A run of records
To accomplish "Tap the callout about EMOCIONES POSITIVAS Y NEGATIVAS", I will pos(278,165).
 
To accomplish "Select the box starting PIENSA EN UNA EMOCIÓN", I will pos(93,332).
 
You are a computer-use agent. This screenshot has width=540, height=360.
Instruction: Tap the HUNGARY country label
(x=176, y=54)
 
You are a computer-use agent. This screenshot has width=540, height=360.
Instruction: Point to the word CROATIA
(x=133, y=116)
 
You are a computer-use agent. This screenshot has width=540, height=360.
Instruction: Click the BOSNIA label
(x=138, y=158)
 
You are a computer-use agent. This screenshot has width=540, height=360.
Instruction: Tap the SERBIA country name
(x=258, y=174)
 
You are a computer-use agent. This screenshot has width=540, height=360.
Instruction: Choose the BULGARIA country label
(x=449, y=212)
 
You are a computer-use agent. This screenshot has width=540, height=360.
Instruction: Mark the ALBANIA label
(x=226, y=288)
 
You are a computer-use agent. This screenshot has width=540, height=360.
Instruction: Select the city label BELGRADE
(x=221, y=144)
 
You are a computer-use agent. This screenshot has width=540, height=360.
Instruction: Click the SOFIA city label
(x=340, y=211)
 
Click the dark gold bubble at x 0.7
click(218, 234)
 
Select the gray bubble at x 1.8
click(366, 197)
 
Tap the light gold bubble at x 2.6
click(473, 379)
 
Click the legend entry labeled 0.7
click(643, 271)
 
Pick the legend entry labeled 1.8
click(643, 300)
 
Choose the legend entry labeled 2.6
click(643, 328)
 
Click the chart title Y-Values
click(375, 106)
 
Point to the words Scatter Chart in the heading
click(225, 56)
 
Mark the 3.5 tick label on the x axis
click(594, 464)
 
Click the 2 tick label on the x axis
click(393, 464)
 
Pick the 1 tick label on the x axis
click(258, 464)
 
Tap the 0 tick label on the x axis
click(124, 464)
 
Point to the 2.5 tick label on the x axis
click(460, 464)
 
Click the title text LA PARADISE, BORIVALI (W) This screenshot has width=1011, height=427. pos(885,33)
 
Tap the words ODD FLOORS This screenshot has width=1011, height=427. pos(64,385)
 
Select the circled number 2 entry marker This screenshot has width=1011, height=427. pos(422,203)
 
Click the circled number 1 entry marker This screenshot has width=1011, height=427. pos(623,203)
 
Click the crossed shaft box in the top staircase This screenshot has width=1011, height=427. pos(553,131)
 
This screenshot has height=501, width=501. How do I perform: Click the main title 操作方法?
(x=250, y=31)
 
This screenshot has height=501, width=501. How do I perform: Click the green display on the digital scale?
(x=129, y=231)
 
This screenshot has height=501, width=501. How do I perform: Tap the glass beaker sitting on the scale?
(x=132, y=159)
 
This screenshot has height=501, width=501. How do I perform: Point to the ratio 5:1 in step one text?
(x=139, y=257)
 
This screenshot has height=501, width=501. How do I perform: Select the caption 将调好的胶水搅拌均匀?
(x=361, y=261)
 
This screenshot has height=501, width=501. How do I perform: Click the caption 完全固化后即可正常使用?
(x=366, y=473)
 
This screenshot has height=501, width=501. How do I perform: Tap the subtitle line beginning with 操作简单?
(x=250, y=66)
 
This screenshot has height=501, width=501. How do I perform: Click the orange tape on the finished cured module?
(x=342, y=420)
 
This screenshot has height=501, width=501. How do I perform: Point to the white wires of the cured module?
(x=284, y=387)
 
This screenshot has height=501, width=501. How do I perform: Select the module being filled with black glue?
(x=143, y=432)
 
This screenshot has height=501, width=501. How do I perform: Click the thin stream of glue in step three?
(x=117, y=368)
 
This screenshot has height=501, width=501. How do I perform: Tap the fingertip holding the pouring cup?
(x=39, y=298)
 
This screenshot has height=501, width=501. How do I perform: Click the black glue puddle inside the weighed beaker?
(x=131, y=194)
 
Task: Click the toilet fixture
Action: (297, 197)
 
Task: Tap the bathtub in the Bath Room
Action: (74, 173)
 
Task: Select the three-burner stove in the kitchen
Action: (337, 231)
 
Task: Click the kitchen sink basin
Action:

[Exercise objective]
Write out again every line of the data, from the line with "Click the 2 tick label on the x axis" up to and including the line with "(x=139, y=257)", requests included, and shift each coordinate in the answers by adding 23 to it.

[Answer to the problem]
Click the 2 tick label on the x axis
click(416, 487)
 
Pick the 1 tick label on the x axis
click(281, 487)
 
Tap the 0 tick label on the x axis
click(147, 487)
 
Point to the 2.5 tick label on the x axis
click(483, 487)
 
Click the title text LA PARADISE, BORIVALI (W) This screenshot has width=1011, height=427. pos(908,56)
 
Tap the words ODD FLOORS This screenshot has width=1011, height=427. pos(87,408)
 
Select the circled number 2 entry marker This screenshot has width=1011, height=427. pos(445,226)
 
Click the circled number 1 entry marker This screenshot has width=1011, height=427. pos(646,226)
 
Click the crossed shaft box in the top staircase This screenshot has width=1011, height=427. pos(576,154)
 
This screenshot has height=501, width=501. How do I perform: Click the main title 操作方法?
(x=273, y=54)
 
This screenshot has height=501, width=501. How do I perform: Click the green display on the digital scale?
(x=152, y=254)
 
This screenshot has height=501, width=501. How do I perform: Tap the glass beaker sitting on the scale?
(x=155, y=182)
 
This screenshot has height=501, width=501. How do I perform: Point to the ratio 5:1 in step one text?
(x=162, y=280)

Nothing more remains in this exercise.